銀食器の上にカチャンと金属の冷たい音をたて
フォークとナイフが転がった。



「結局、マルコきてくれなかったなぁ」

僕の目の前で泣きそうな顔をしていたシャミア。

そんな様子に

ふっと笑みがこぼれかけるのを堪え、
僕は心配そうにぼやいた。


「仕事に手間取ってるんだろうね。明日は来るだろうから心配いらないよ」


「そ、そうですよね」


「それより絵は順調かい?」


「あまりのショックで描く気がなくなっちゃいました」


「それは、残念だ」


そこまで、あんな男の事でショックを受ける何て、
変な女だ。

全く、どこが良かったのか分からないよ。


「あの・・・あの地下にいた生き物さん達を描いてもいいですか?」

突然口を開いたシャミアに少し驚くと


「え、アレを描きたいのかい?」


「今まで、見た事の無い生き物ですから描いてみたいんです。食事が終わってから、絵の具一色持っていってもいいですか?」


「でも、もう遅くだよ。明日にすればいいじゃないか」


まぁ、明日になれば白ヒゲ海賊団は出航してるだろうけどね・・・


「今日は、寝たくない気分・・・いえ、たぶん寝れないんです。マルコが傍に居ない事が不安で・・・、あ、でも唯一気を紛らわしてくれそうなのは絵なんで、描いていたいんです。珍しい生き物さん達を」


「マルコに君を徹夜させただなんて言ったら、僕は殺されちゃうかも知れないから内緒にしてくれよ?」


「あ、大丈夫です!内緒にします!」


「じゃあ、そこのメイドに絵の具等を運ばせるよ」


「わざわざありがとうございます。
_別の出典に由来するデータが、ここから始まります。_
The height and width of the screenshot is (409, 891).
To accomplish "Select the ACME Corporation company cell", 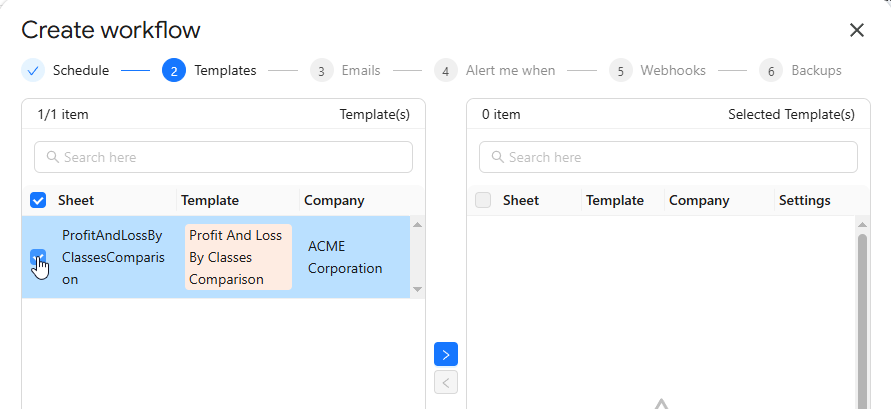I will (345, 257).
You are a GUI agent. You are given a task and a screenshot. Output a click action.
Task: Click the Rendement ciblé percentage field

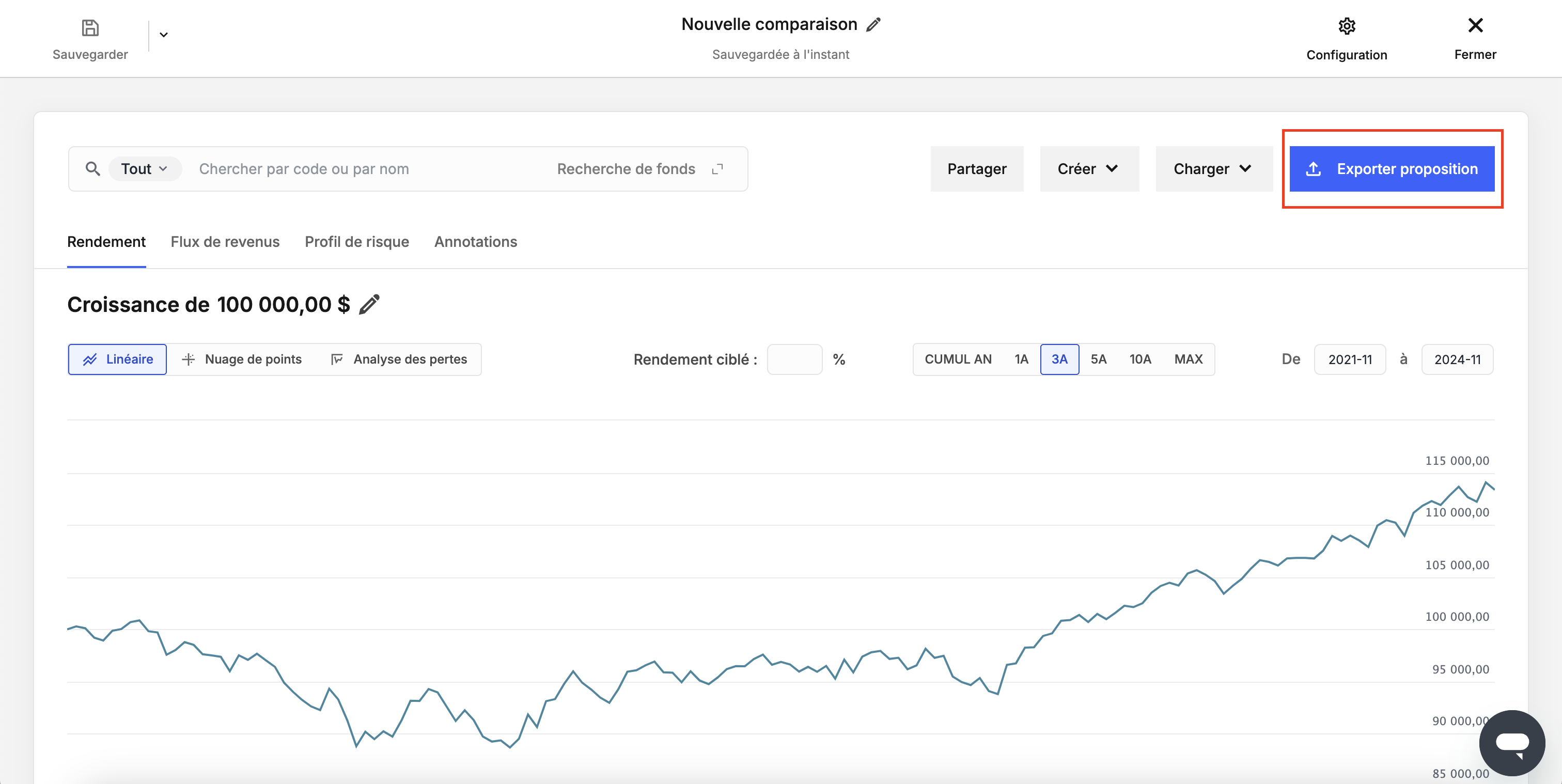[794, 359]
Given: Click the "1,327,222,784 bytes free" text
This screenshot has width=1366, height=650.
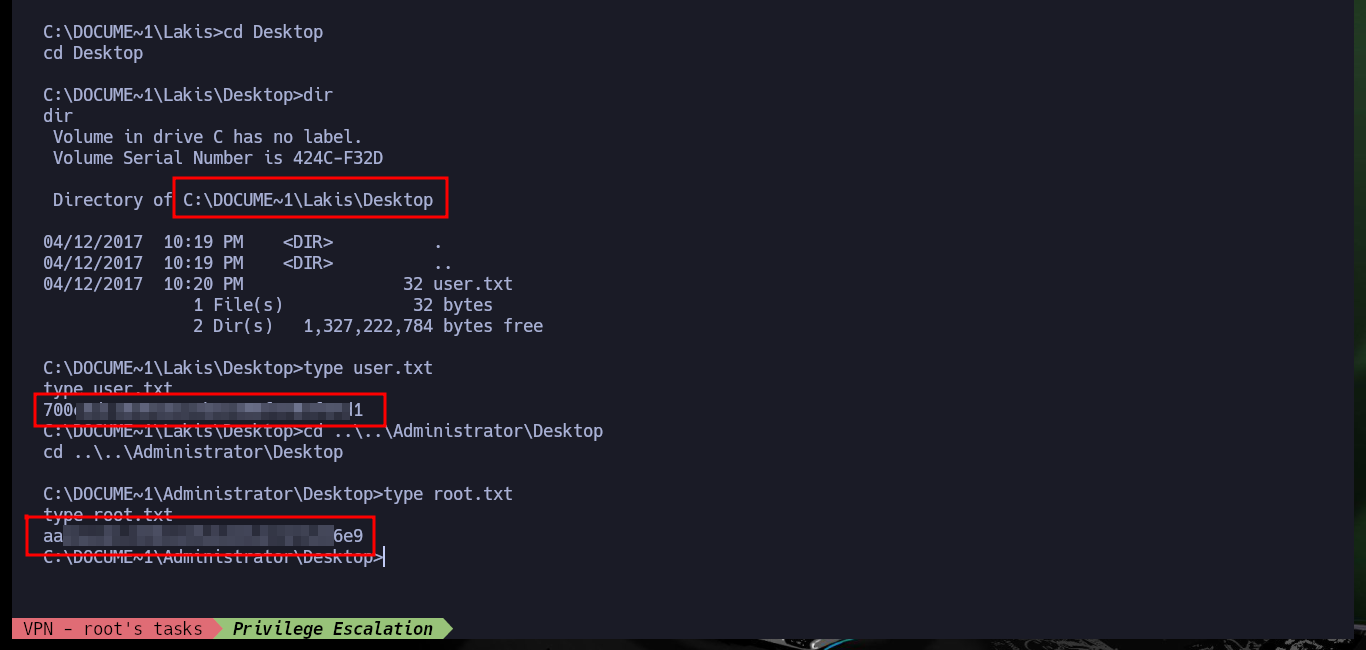Looking at the screenshot, I should point(423,326).
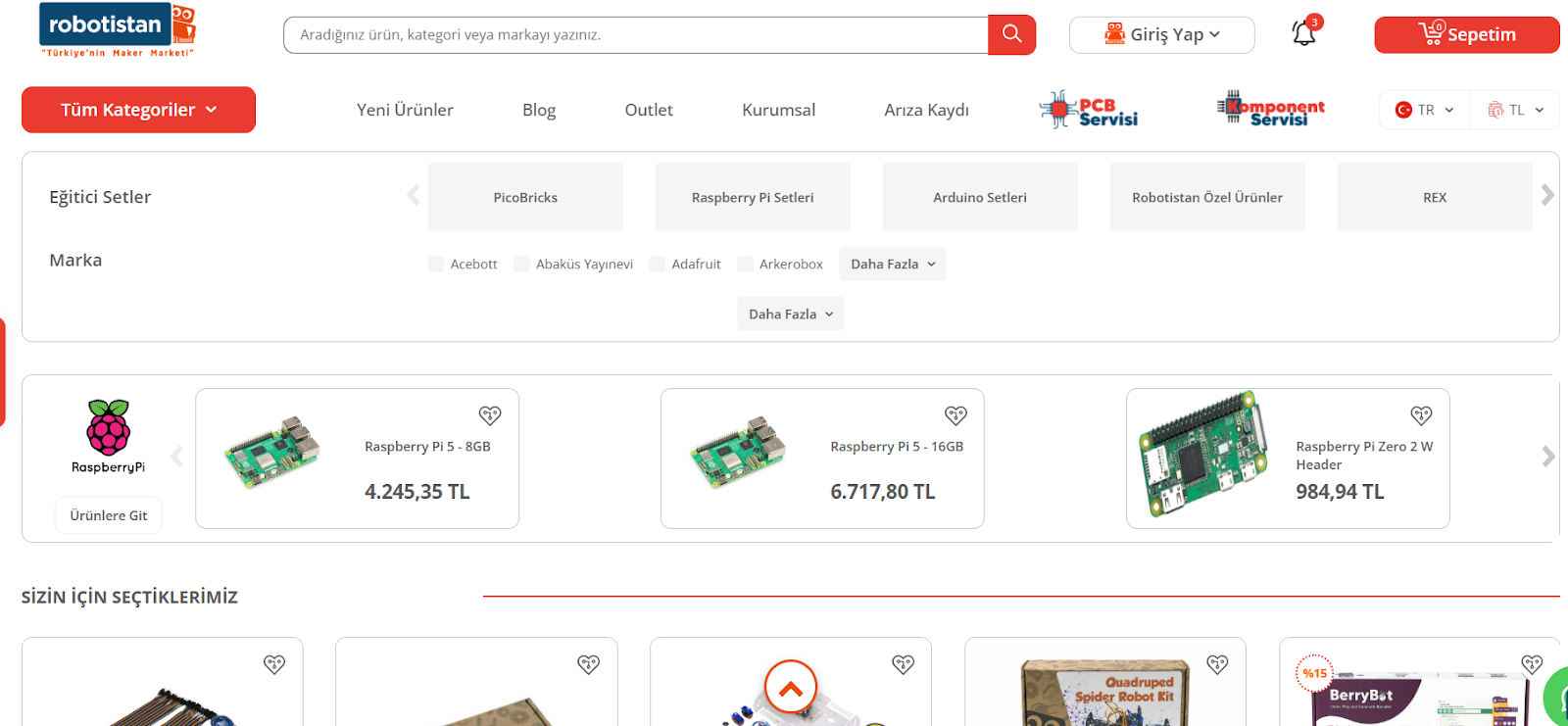Open the Komponent Servisi logo link
The width and height of the screenshot is (1568, 726).
[1271, 109]
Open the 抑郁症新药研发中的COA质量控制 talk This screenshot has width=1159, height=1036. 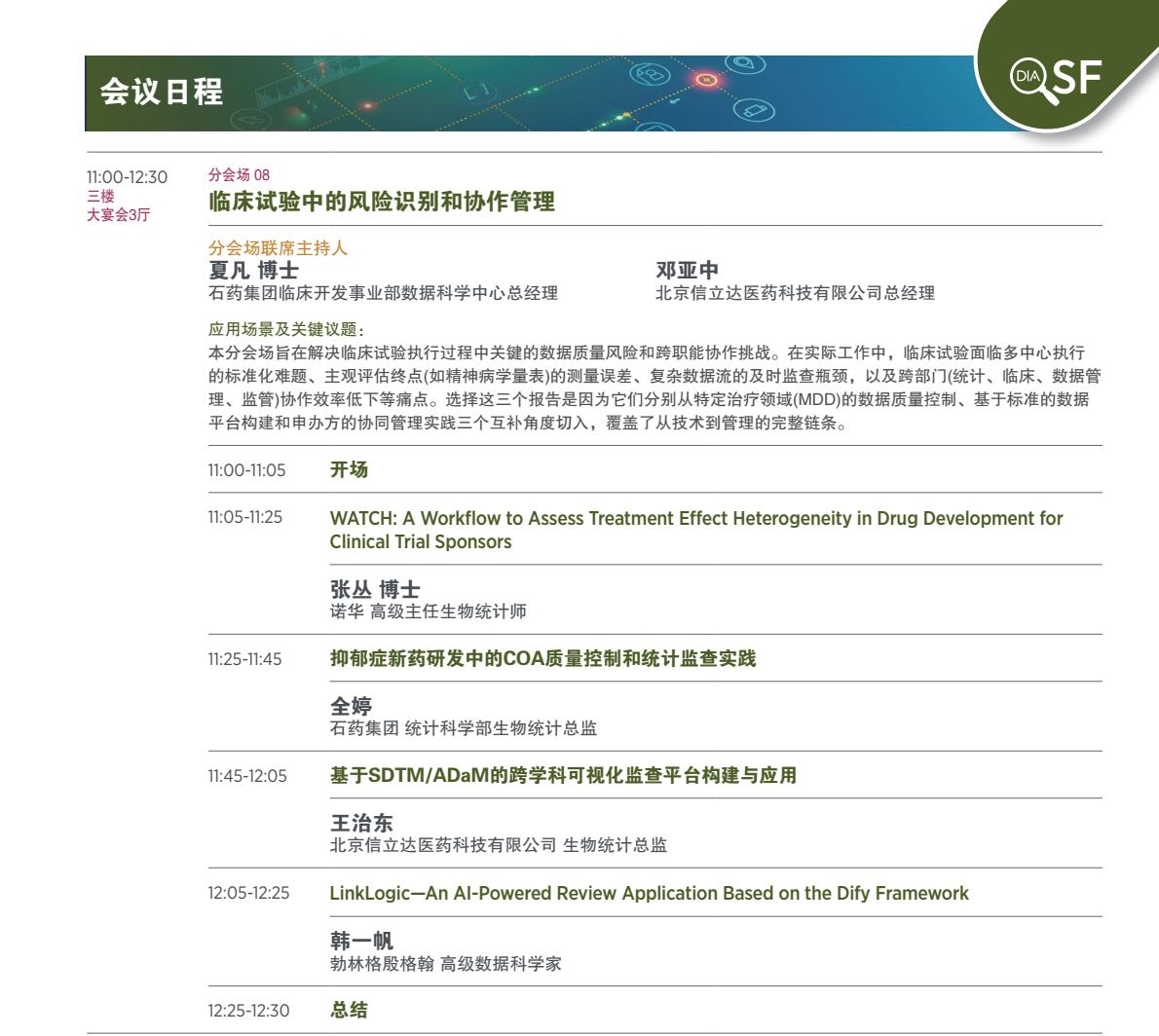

そして、ごちそうさまでした」


そう言って、席を立った
シャミアの背中を見ながらニヤリと笑う。


まぁ、絵で気が紛れる程の仲で良かった。

この後訪れるであろう

「白ヒゲ海賊団が自分を置いて出航」

その悲劇に見舞われて、立ち直れず

廃人となってもらっては



″価値″のない人間になってしまうからね。



まァ、大丈夫だろう。

もともとこっち側に向いてる人間だ。

あの子に海賊なんてむかない。


それをマルコという男は分かってくれたんだろうね。

てっきり取り返しに来ると思って警備を厳重にしたのに
姿を見せなかったしね。


″恋″なんて曖昧で不確かなものを
一番としていたって

″状況″さえ変えてやれば、簡単に壊せる。

あとは時が解決するさ。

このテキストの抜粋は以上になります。